YOUR TASK »
The answer must be an exact copy of the lines from the one containing "916x754 pixels. Task: Decrease" through the end of the records, with the pictures left out.

RECORDS SHOWN »

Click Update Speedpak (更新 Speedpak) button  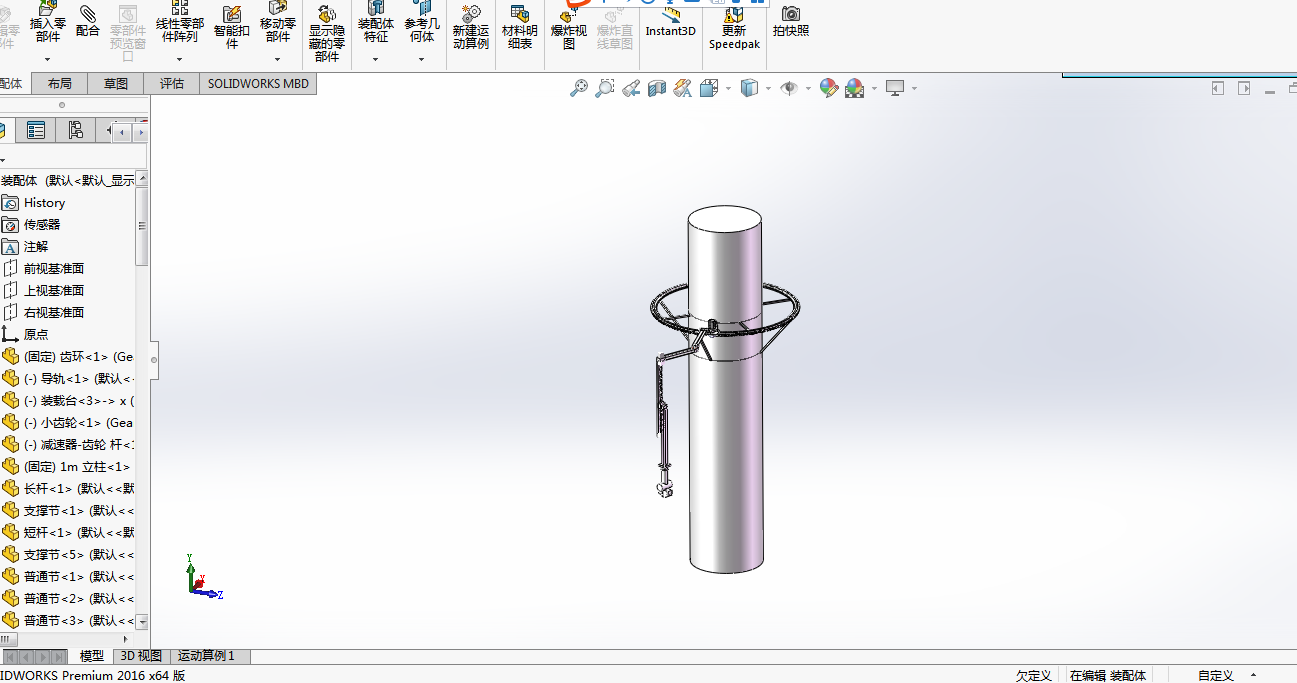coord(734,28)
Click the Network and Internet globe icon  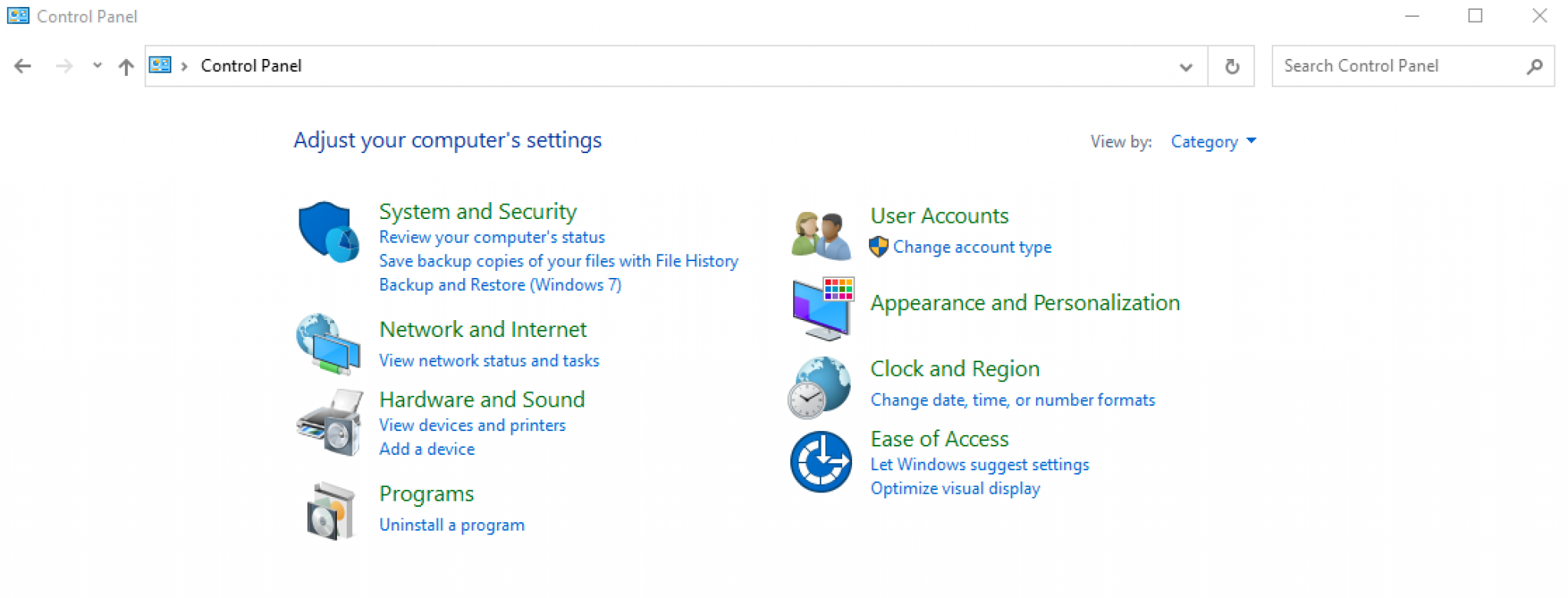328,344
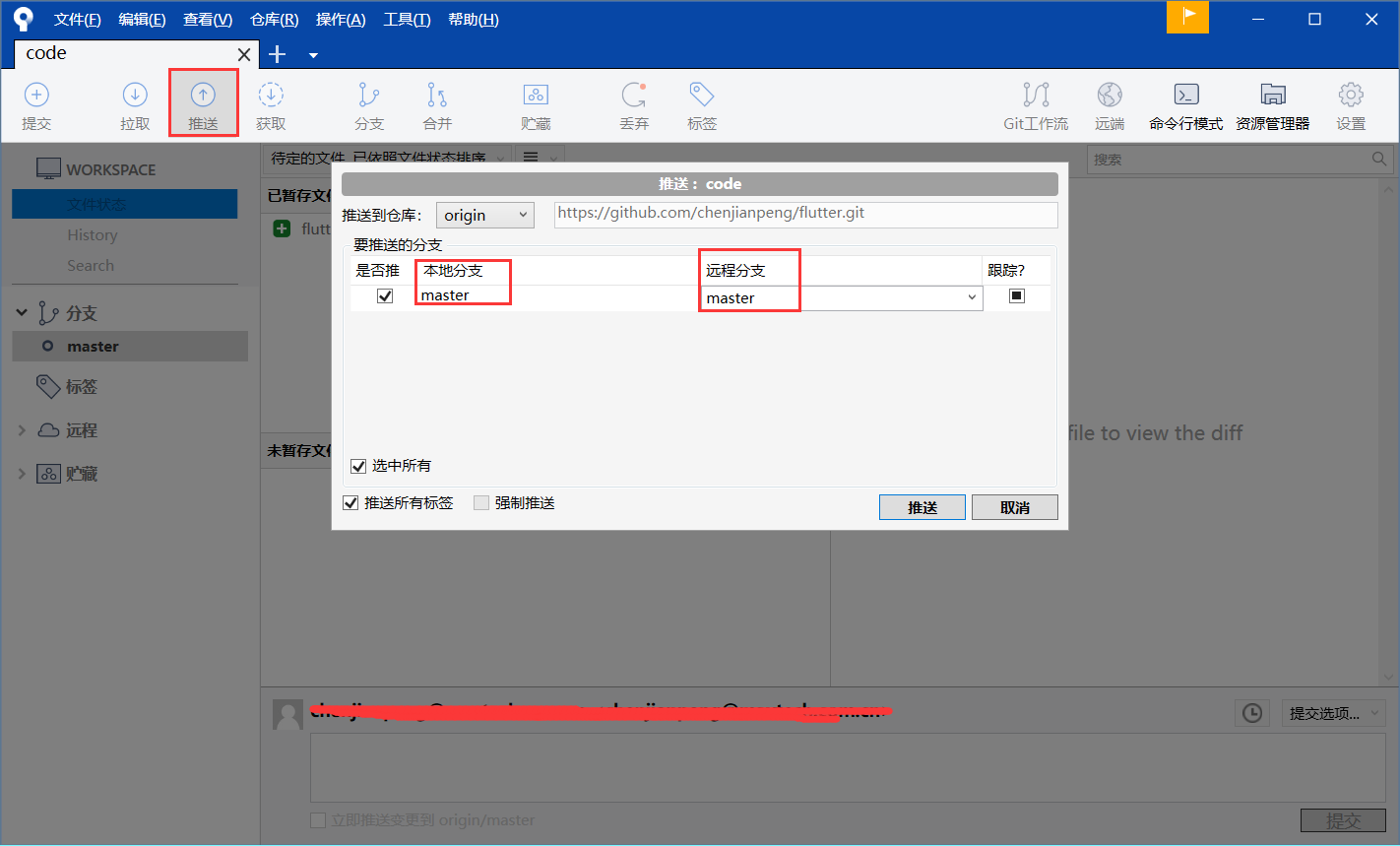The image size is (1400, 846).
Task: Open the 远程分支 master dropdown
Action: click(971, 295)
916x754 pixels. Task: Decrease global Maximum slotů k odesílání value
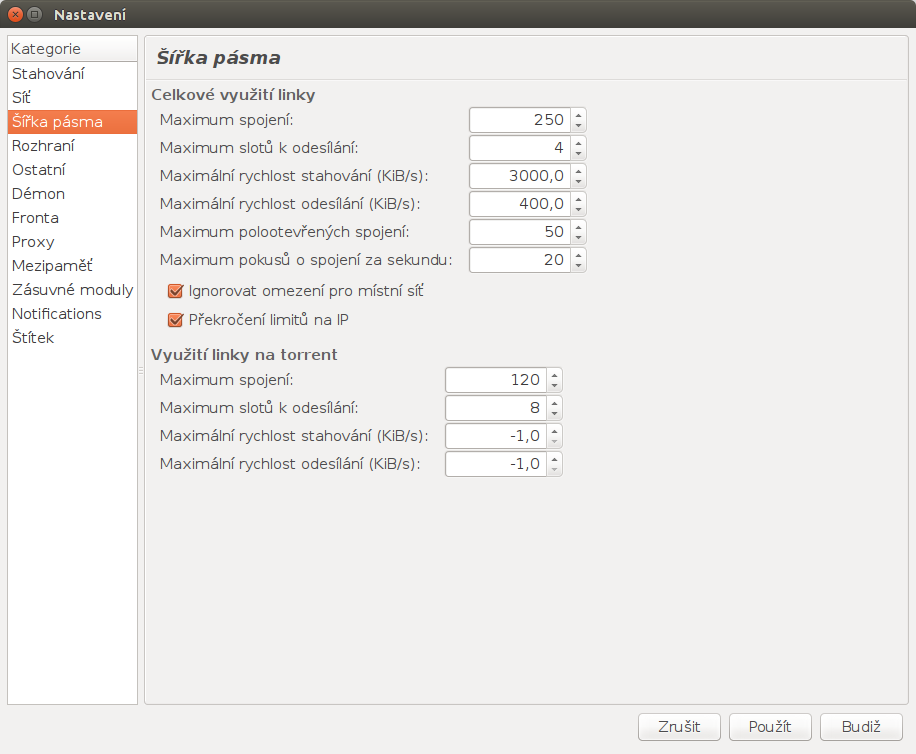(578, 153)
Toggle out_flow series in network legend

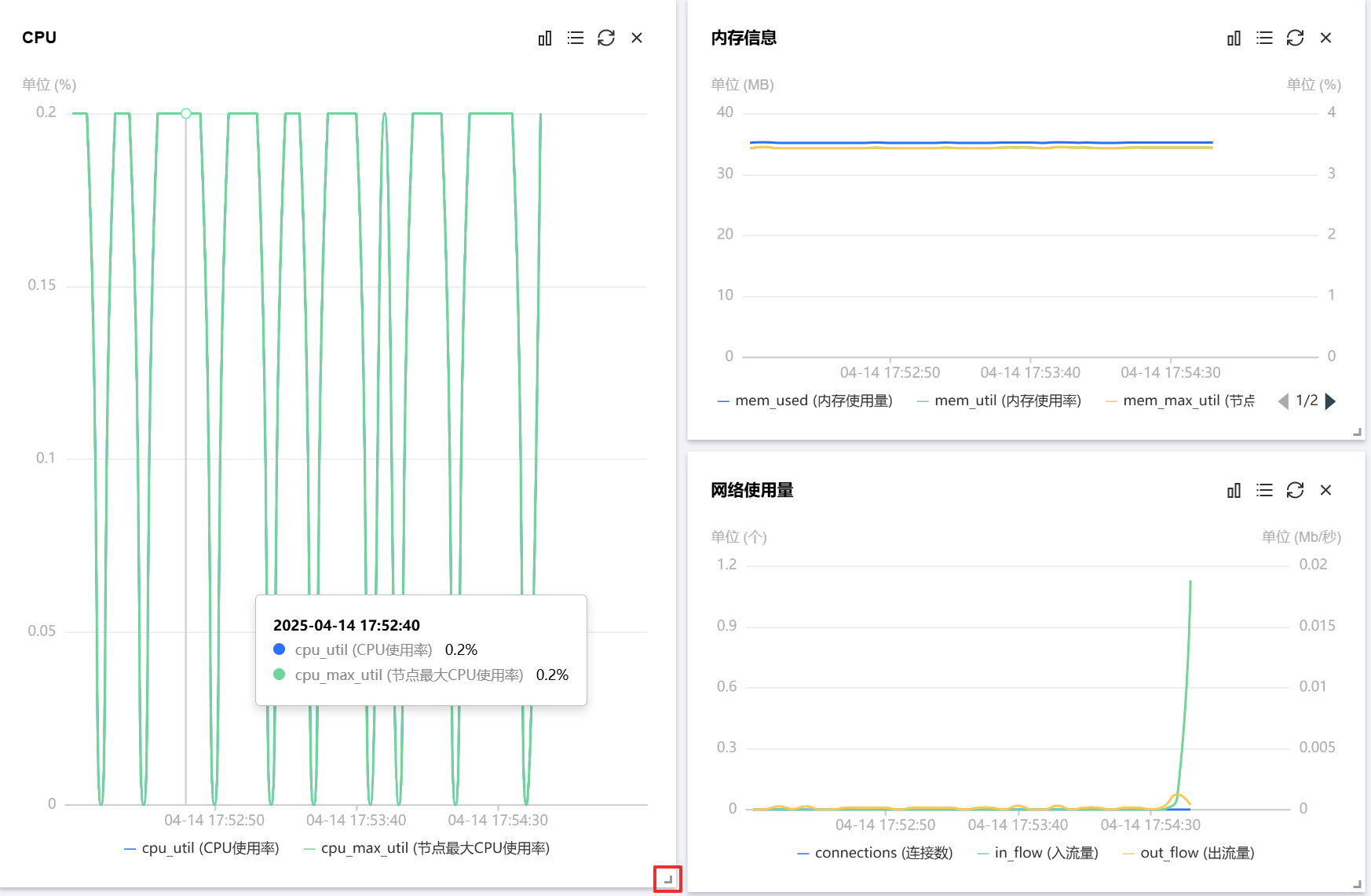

ANSWER SECTION »
916x754 pixels. Task: Decrease global Maximum slotů k odesílání value
(578, 153)
Toggle out_flow series in network legend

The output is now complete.